Re: Iceberg/Hive properties handling

Zoltán Borók-Nagy Tue, 01 Dec 2020 05:32:28 -0800

Thanks, Ryan. I answered inline.

On Mon, Nov 30, 2020 at 8:26 PM Ryan Blue <rb...@netflix.com> wrote:


> This sounds like a good plan overall, but I have a couple of notes:
>
>    1. We need to keep in mind that users plug in their own catalogs, so
>    iceberg.catalog could be a Glue or Nessie catalog, not just Hive or
>    Hadoop. I don’t think it makes much sense to use separate hadoop.catalog
>    and hive.catalog values. Those should just be names for catalogs configured
>    in Configuration, i.e., via hive-site.xml. We then only need a special
>    value for loading Hadoop tables from paths.
>
> About extensibility, I think the usual Hive way is to use Java class
names. So this way the value for 'iceberg.catalog' could be e.g.
'org.apache.iceberg.hive.HiveCatalog'. Then each catalog implementation
would need to have a factory method that constructs the catalog object from
a properties object (Map<String, String>). E.g.
'org.apache.iceberg.hadoop.HadoopCatalog' would require
'iceberg.catalog_location' to be present in properties.

>
>    1. I don’t think that catalog configuration should be kept in table
>    properties. A catalog should not be loaded for each table. So I don’t think
>    we need iceberg.catalog_location. Instead, we should have a way to
>    define catalogs in the Configuration for tables in the metastore to
>    reference.
>
>  I think it makes sense, on the other hand it would make adding new
catalogs more heavy-weight, i.e. now you'd need to edit configuration files
and restart/reinit services. Maybe it can be cumbersome in some
environments.

>
>    1. I’d rather use a prefix to exclude properties from being passed to
>    Iceberg than to include them. Otherwise, users don’t know what to do to
>    pass table properties from Hive or Impala. If we exclude a prefix or
>    specific properties, then everything but the properties reserved for
>    locating the table are passed as the user would expect.
>
> I don't have a strong opinion about this, but yeah, maybe this behavior
would cause the least surprises.

>
>
>
> On Mon, Nov 30, 2020 at 7:51 AM Zoltán Borók-Nagy <borokna...@apache.org>
> wrote:
>
>> Thanks, Peter. I answered inline.

• **EXERCISE**: Can you reproduce, word for word, the part of the Iceberg/Hive reply above that begins at the words "On Mon, Nov 30, 2020 at 8:26" and stops after "could be e.g."?

• **SOURCE DATA**:
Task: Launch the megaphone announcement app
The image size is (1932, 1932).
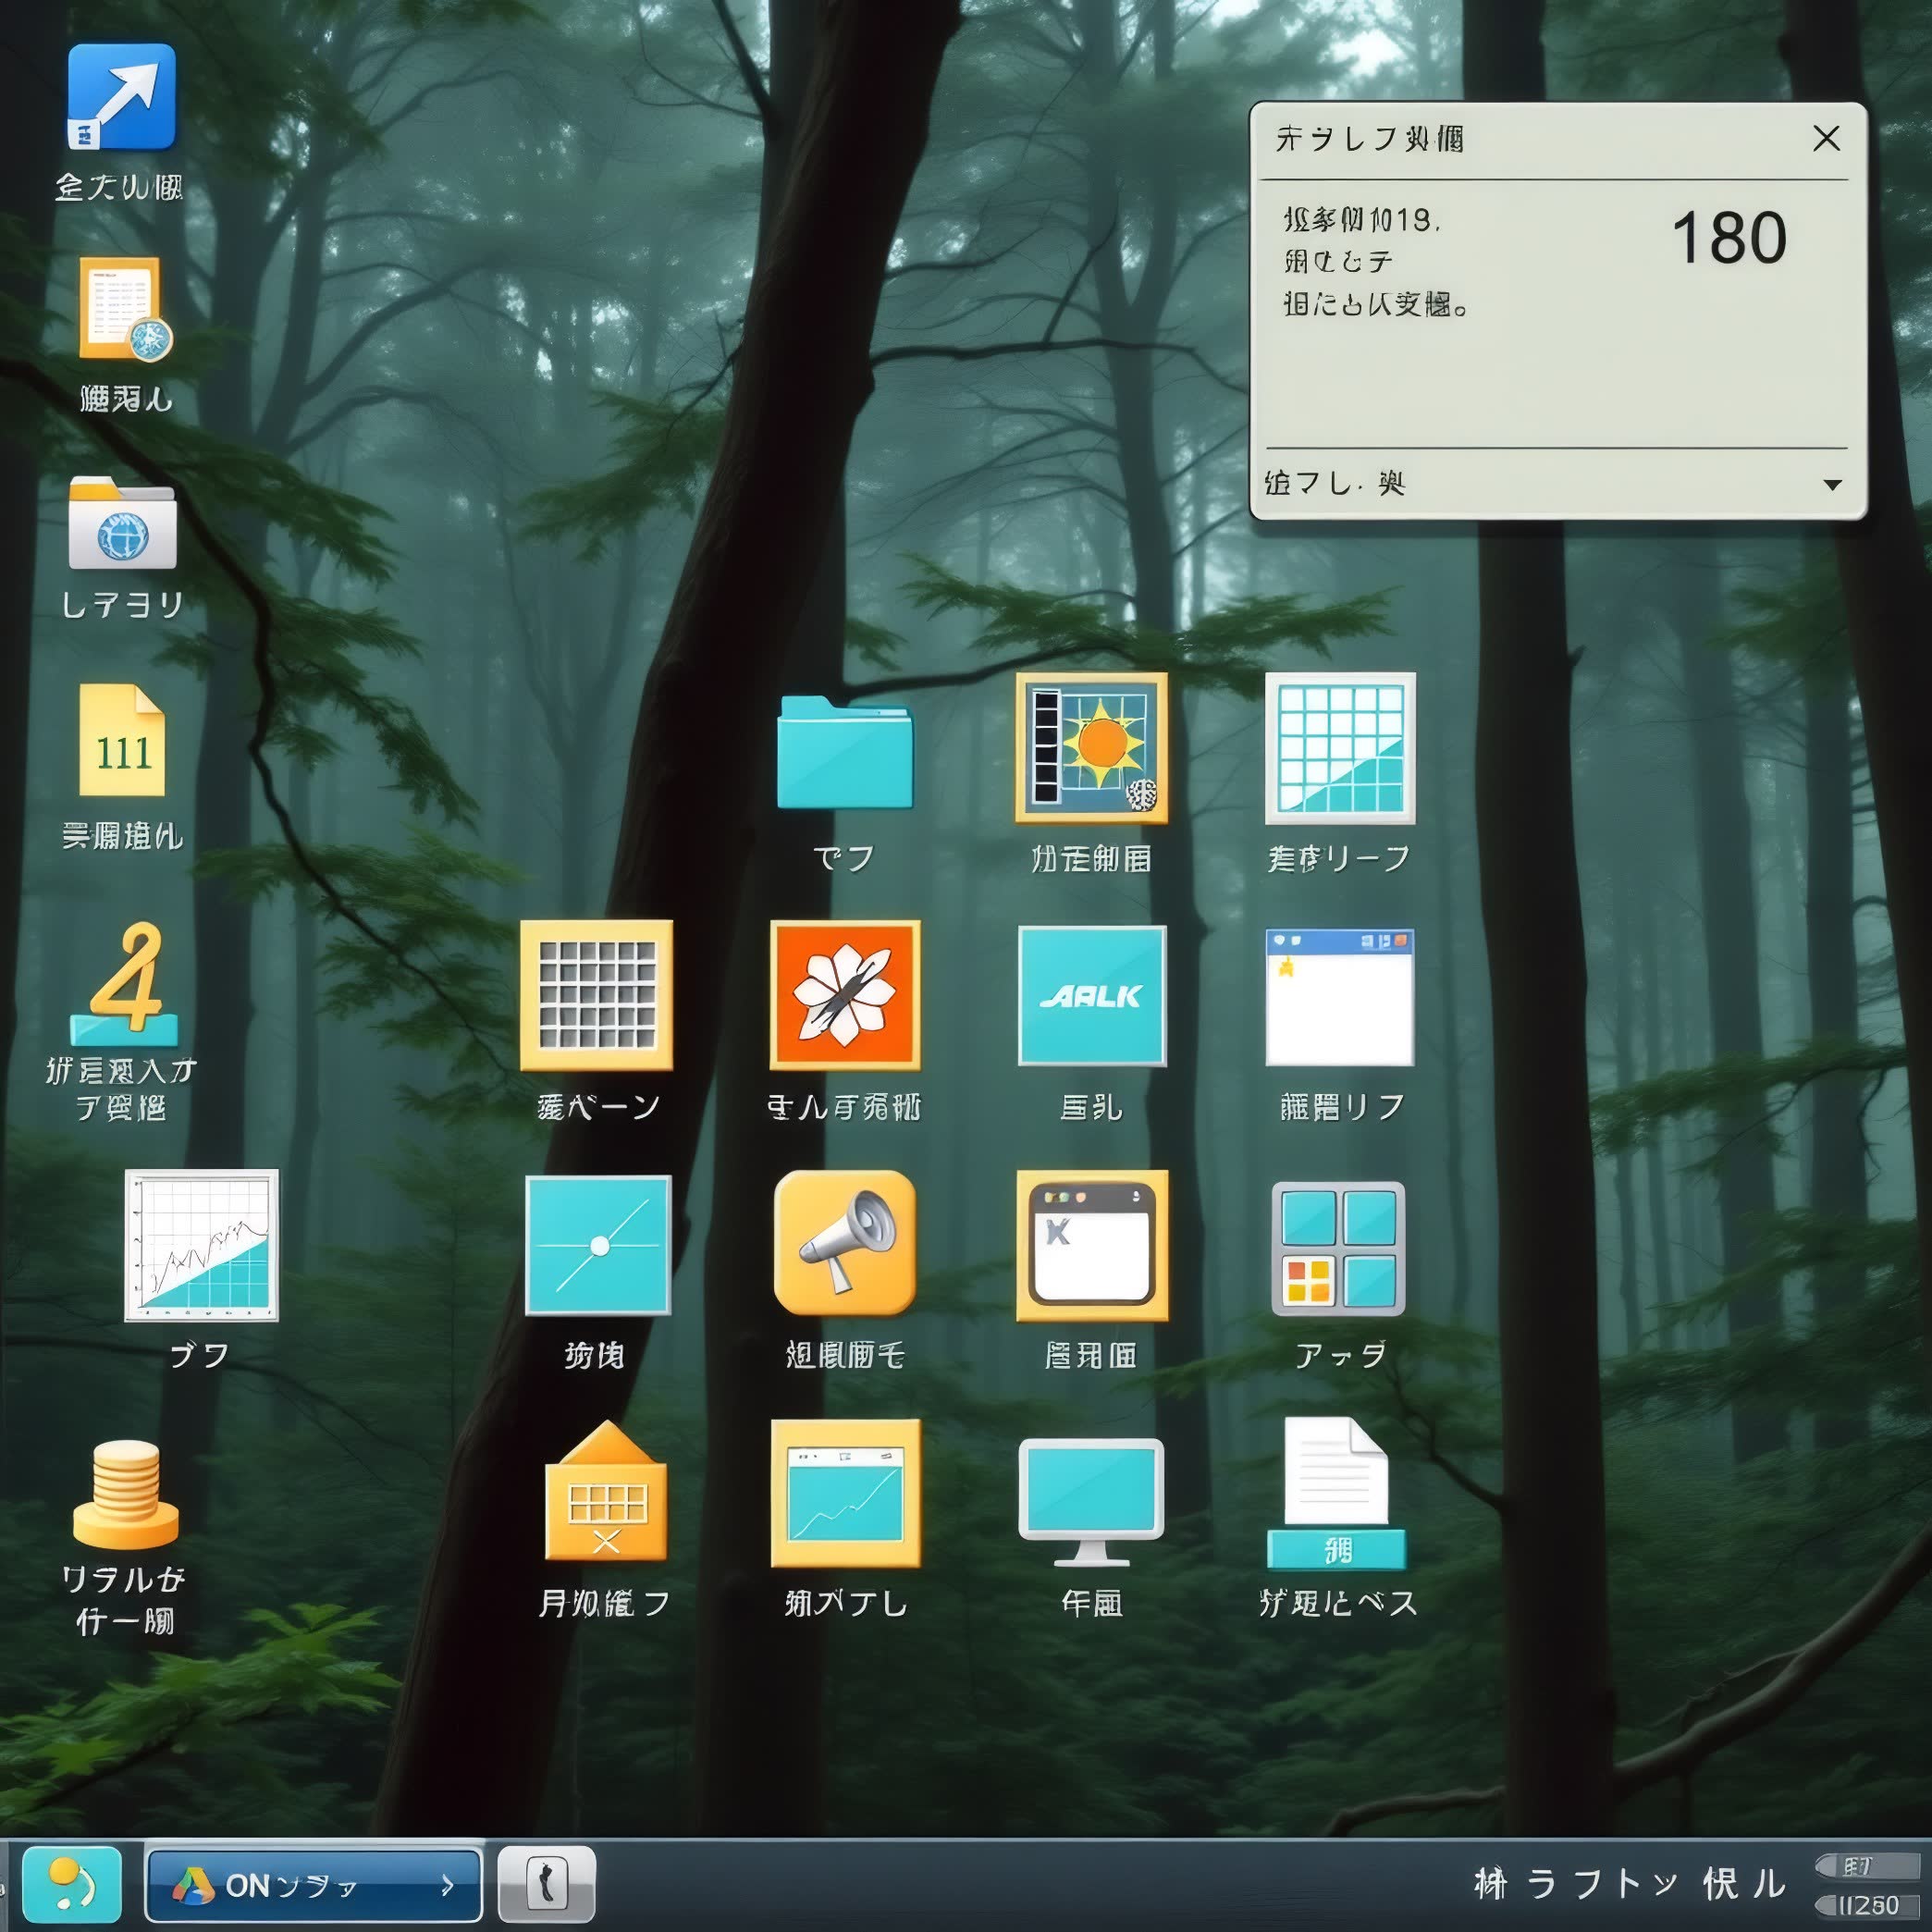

• **WRITTEN ANSWER**:
On Mon, Nov 30, 2020 at 8:26 PM Ryan Blue <rb...@netflix.com> wrote:


> This sounds like a good plan overall, but I have a couple of notes:
>
>    1. We need to keep in mind that users plug in their own catalogs, so
>    iceberg.catalog could be a Glue or Nessie catalog, not just Hive or
>    Hadoop. I don’t think it makes much sense to use separate hadoop.catalog
>    and hive.catalog values. Those should just be names for catalogs configured
>    in Configuration, i.e., via hive-site.xml. We then only need a special
>    value for loading Hadoop tables from paths.
>
> About extensibility, I think the usual Hive way is to use Java class
names. So this way the value for 'iceberg.catalog' could be e.g.